Revati Nakshatra As Per Padas
First Pada of Revati Nakshatra: Jupiter is the ruling planet of Sagittarius, the first pada of Revati Nakshatra. The locals emphasise being friendly and helpful here. These people will be really positive.

Second Pada of Revati Nakshatra: Saturn is the ruler of Capricorn in the second pada of Revati Nakshatra. Here, the native's emphasis is on being orderly, following the tried-and-true way, and avoiding taking any risks.

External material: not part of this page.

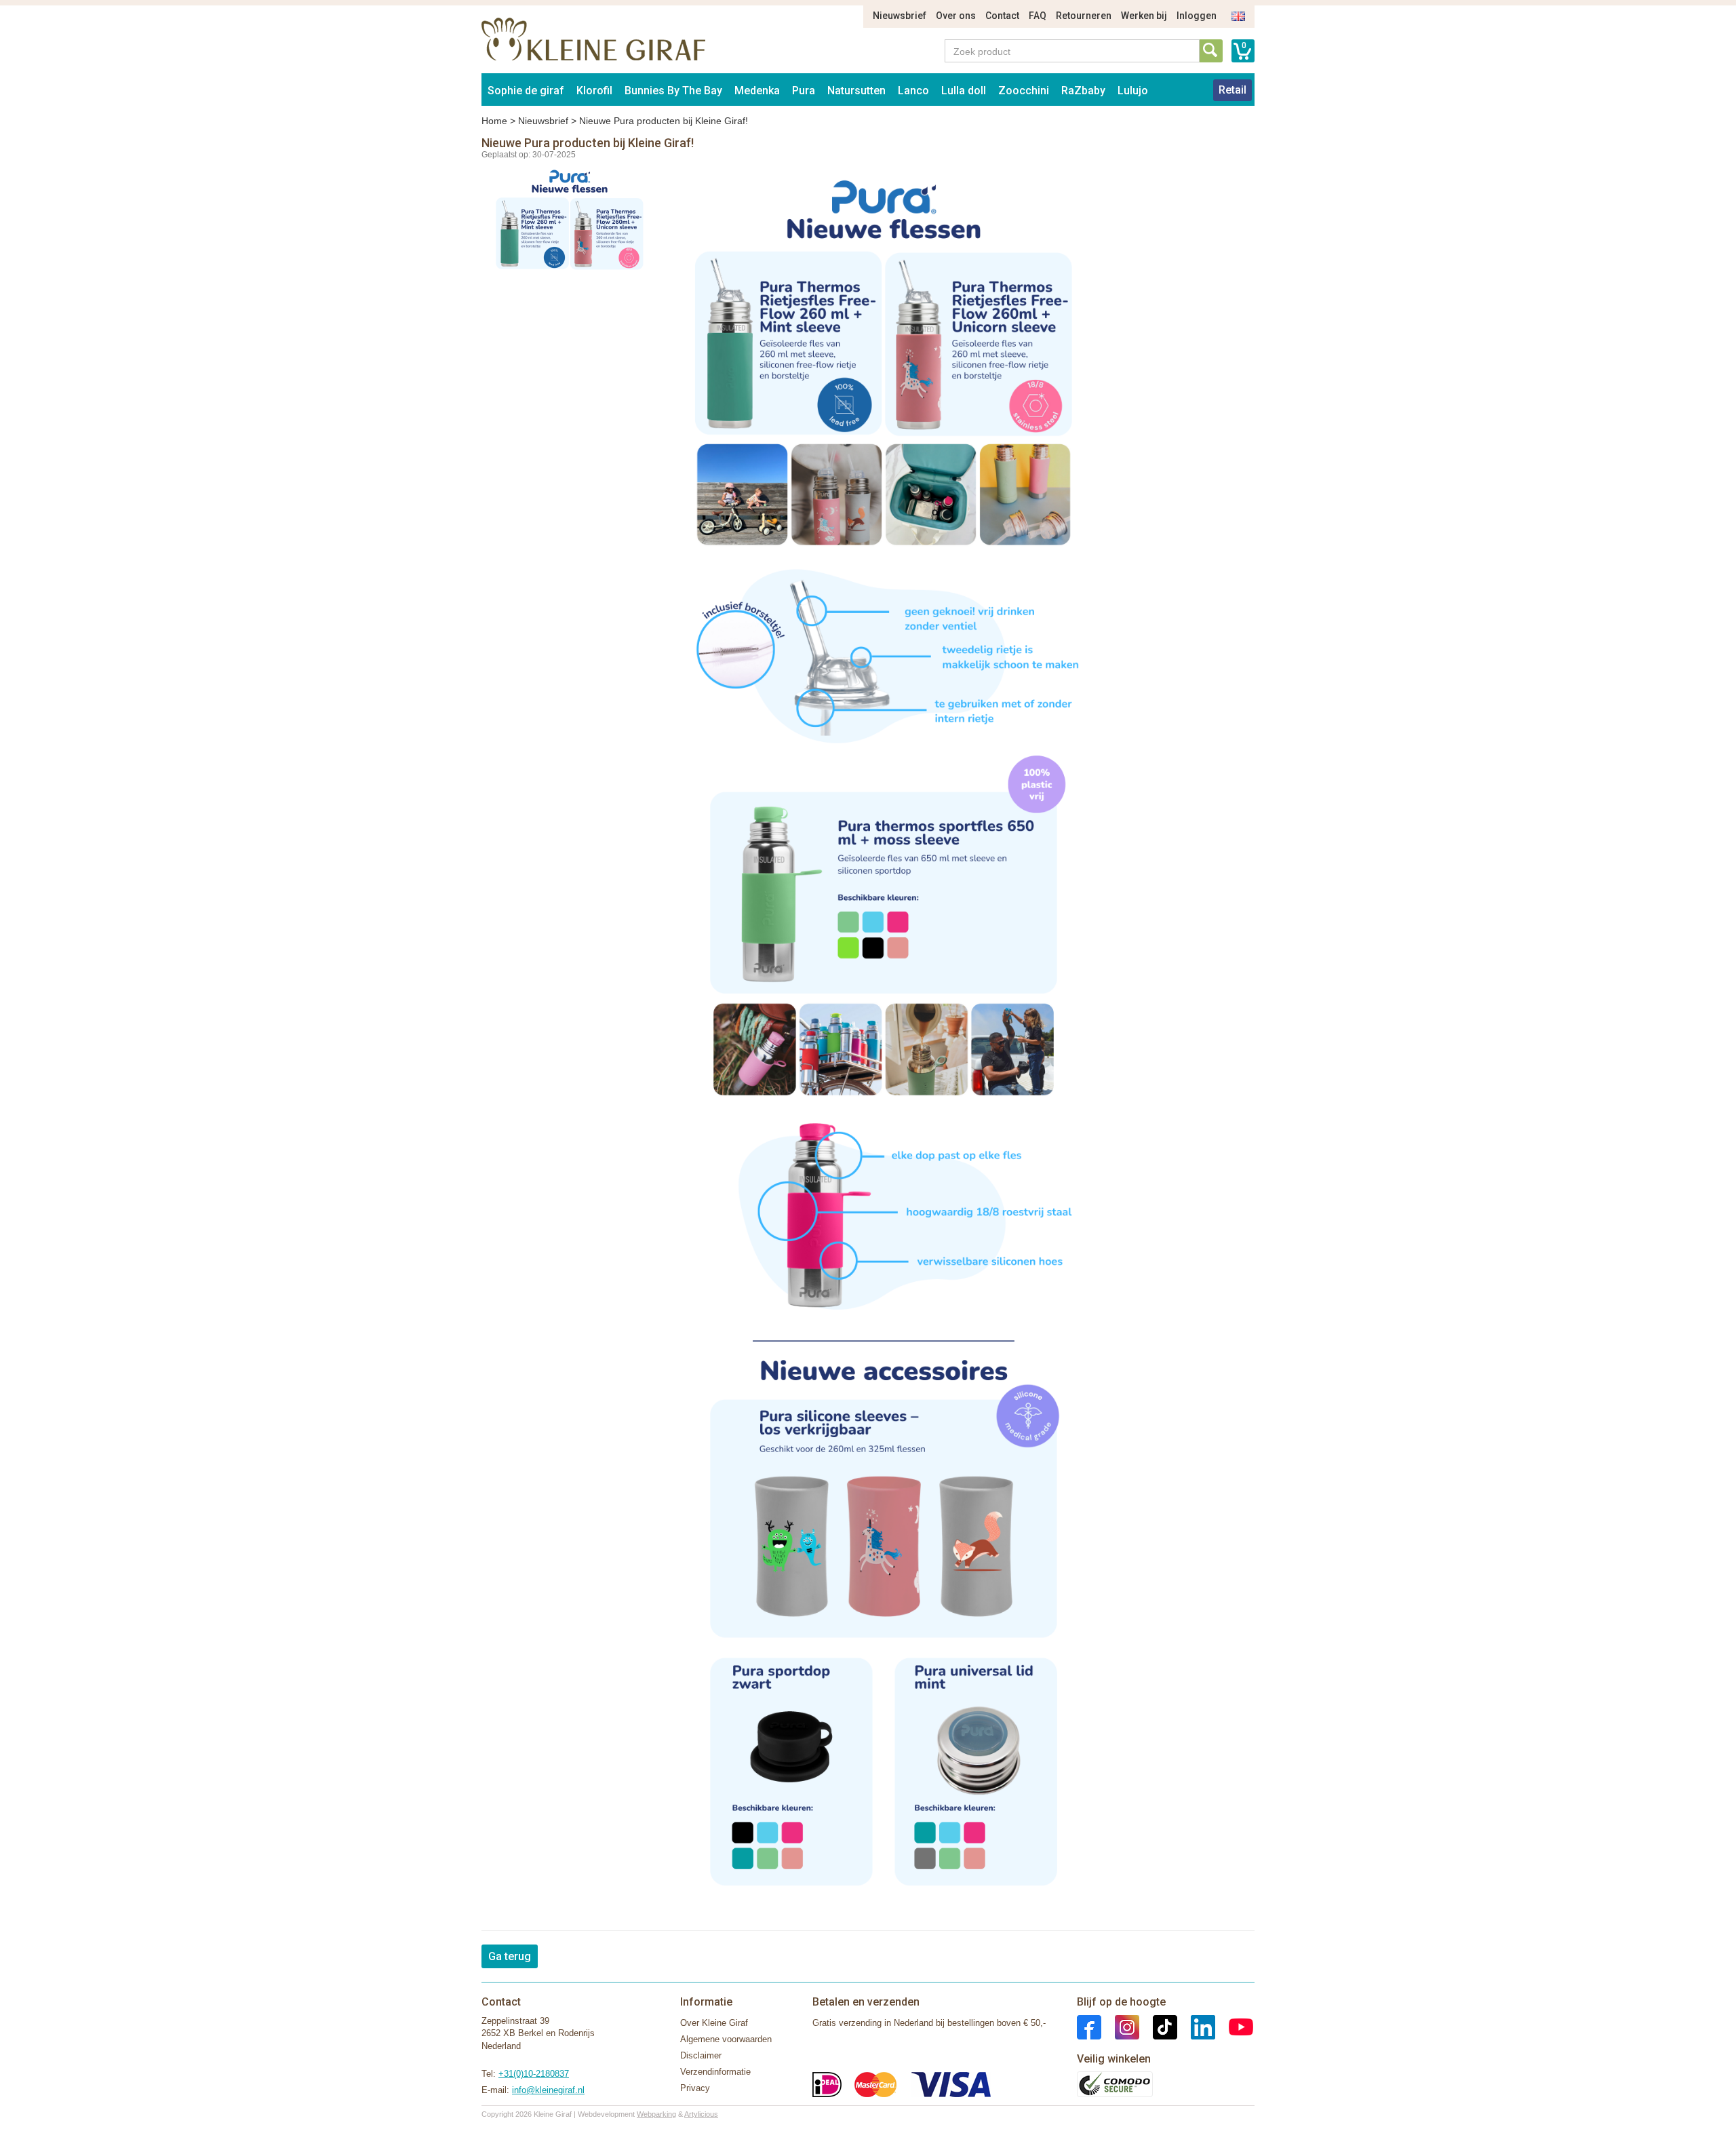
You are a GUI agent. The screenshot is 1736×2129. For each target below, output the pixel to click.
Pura (803, 90)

Third Pada of Revati Nakshatra: Saturn is the ruler of the Aquarius Navamsa, which includes the third pada of Revati Nakshatra. Here, the emphasis is on showing empathy for others' suffering and making every effort to assist them.

Revati Nakshatra Fourth Pada: The Jupiter-ruled Pisces Navamsa is where the fourth pada of the Revati Nakshatra falls. The locals are prone to daydreaming and erecting imaginary fortresses in the sky. The natives are also vulnerable to outside influences.